6We speak wisdom, however, among those who are full grown, yet a wisdom not of this world nor of the rulers of this world who are coming to nothing. 7But we speak God’s wisdom in a mystery, the wisdom that has been hidden, which God foreordained before the worlds for our glory, 8which none of the rulers of this world has known. For had they known it, they wouldn’t have crucified the Lord of glory. 9But as it is written,
“Things which an eye didn’t see, and an ear didn’t hear,
which didn’t enter into the heart of man,
these God has prepared for those who love him.”

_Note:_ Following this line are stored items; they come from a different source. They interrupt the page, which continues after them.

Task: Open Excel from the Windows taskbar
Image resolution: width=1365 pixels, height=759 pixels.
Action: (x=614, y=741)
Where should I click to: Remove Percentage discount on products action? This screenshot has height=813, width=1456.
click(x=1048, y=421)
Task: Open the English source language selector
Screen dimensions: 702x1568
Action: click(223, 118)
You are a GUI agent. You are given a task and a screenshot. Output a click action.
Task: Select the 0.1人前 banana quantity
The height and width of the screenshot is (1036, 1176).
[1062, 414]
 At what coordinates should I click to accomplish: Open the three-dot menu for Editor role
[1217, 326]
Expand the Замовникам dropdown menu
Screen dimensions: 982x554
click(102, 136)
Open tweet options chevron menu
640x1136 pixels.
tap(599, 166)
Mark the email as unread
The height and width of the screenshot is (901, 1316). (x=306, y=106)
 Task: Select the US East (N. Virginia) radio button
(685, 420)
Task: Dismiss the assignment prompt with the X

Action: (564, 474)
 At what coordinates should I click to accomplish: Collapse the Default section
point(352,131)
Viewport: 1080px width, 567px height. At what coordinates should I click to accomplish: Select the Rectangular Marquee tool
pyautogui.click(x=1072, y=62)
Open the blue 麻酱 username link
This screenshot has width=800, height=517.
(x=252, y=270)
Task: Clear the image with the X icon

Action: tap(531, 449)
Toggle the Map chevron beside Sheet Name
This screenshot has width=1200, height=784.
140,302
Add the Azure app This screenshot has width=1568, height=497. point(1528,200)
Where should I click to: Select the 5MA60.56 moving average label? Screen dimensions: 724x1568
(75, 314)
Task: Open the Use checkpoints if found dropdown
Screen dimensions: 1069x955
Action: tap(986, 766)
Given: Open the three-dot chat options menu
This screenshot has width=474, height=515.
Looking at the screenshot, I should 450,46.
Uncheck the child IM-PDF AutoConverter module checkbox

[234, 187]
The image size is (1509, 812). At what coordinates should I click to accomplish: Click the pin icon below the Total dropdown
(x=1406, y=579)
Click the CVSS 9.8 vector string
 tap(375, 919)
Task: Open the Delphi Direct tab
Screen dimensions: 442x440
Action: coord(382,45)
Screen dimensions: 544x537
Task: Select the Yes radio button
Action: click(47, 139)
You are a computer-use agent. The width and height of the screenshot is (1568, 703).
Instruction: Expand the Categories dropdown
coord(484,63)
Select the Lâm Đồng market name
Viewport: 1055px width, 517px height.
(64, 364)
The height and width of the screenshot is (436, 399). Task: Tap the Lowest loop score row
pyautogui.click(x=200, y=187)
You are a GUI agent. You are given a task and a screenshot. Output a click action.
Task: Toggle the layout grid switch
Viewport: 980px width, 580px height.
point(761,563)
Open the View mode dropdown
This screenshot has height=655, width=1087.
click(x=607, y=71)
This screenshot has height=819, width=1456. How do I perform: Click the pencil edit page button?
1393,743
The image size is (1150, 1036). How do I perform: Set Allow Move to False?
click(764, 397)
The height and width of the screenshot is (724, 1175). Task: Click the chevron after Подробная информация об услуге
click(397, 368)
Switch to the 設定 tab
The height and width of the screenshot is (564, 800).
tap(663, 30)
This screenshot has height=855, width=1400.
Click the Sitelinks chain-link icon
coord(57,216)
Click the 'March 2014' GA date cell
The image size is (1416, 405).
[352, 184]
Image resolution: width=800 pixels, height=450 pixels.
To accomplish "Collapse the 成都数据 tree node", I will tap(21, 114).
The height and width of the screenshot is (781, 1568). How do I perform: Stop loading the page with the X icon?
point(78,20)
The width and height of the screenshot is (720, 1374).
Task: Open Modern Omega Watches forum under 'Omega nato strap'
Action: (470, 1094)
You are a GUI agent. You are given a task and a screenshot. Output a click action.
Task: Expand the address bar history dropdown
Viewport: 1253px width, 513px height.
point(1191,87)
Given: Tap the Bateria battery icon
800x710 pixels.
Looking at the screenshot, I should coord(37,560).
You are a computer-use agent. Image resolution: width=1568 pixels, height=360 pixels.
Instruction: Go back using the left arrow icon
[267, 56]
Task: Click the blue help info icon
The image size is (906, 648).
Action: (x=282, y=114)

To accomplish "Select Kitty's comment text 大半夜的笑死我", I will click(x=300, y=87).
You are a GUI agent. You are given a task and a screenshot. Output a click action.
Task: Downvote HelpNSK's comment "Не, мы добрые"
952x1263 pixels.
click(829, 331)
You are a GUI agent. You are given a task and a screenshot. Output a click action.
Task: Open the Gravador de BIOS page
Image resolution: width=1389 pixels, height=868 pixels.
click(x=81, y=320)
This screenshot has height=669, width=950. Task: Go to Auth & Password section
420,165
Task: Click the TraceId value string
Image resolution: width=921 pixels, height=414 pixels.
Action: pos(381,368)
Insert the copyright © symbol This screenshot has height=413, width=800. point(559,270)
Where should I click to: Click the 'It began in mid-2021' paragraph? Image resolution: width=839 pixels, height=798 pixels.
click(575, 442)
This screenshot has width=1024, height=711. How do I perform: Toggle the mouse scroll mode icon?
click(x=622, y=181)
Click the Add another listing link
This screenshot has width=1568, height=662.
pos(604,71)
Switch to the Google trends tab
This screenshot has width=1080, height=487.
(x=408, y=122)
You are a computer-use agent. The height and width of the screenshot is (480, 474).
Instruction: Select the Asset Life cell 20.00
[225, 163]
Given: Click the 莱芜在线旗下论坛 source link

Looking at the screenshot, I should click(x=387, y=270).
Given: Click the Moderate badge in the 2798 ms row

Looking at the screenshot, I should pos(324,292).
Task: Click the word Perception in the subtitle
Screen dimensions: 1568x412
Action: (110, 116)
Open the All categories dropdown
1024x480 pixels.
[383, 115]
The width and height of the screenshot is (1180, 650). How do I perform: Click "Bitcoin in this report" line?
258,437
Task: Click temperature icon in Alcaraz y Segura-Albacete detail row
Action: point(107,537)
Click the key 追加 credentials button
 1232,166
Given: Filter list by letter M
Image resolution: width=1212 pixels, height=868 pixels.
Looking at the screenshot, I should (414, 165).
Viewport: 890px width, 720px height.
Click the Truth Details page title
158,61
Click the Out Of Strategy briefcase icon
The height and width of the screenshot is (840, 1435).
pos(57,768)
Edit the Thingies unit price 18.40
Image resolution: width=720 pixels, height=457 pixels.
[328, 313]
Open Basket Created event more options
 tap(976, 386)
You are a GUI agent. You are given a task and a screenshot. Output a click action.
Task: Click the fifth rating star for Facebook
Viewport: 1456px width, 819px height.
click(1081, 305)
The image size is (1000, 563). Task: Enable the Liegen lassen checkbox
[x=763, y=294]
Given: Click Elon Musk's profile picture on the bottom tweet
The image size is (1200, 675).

10But to us, God revealed them through the Spirit. For the Spirit searches all things, yes, the deep things of God. 11For who among men knows the things of a man except the spirit of the man which is in him? Even so, no one knows the things of God except God’s Spirit. 12But we received not the spirit of the world, but the Spirit which is from God, that we might know the things that were freely given to us by God. 13We also speak these things, not in words which man’s wisdom teaches but which the Holy Spirit teaches, comparing spiritual things with spiritual things. 14Now the natural man doesn’t receive the things of God’s Spirit, for they are foolishness to him; and he can’t know them, because they are spiritually discerned. 15But he who is spiritual discerns all things, and he himself is to be judged by no one. 16“For who has known the mind of the Lord that he should instruct him?” But we have Christ’s mind.
The Holy Spirit is eternally God and the third person of the Trinity. As such, He is fully divine with all of the nature, attributes, and perfections of God. The Spirit of God is the one through whom God empowers His people, reveals His will, has revealed His Word, and imparts His personal presence among His people. He regenerates believers and works to glorify Jesus Christ.
In the New Testament, the Greek word πνεῦμα pneuma (wind, spirit) has similar meaning and range of use. However, the Spirit is given an increasingly prominent role as He empowers and leads Jesus (Luke 3:22, 4:1-2) as well as permanently living in believers and empowering them for service in the Church (Jn. 20:22, 1 Cor. 12:7-11, 1 Jn. 3:24). More often than not the Spirit of God is known in the New Testament as the Holy Spirit, and clearly revealed to be God Himself, though He is also known by other designations, which will be evident in going to the verses that concern the third person of the undivided Trinity. Though His work of revelation ceased with the completion of the New Testament, He continues to work to illuminate the hearts of His people to understand and apply the Scriptures (1 Cor. 2:6-16).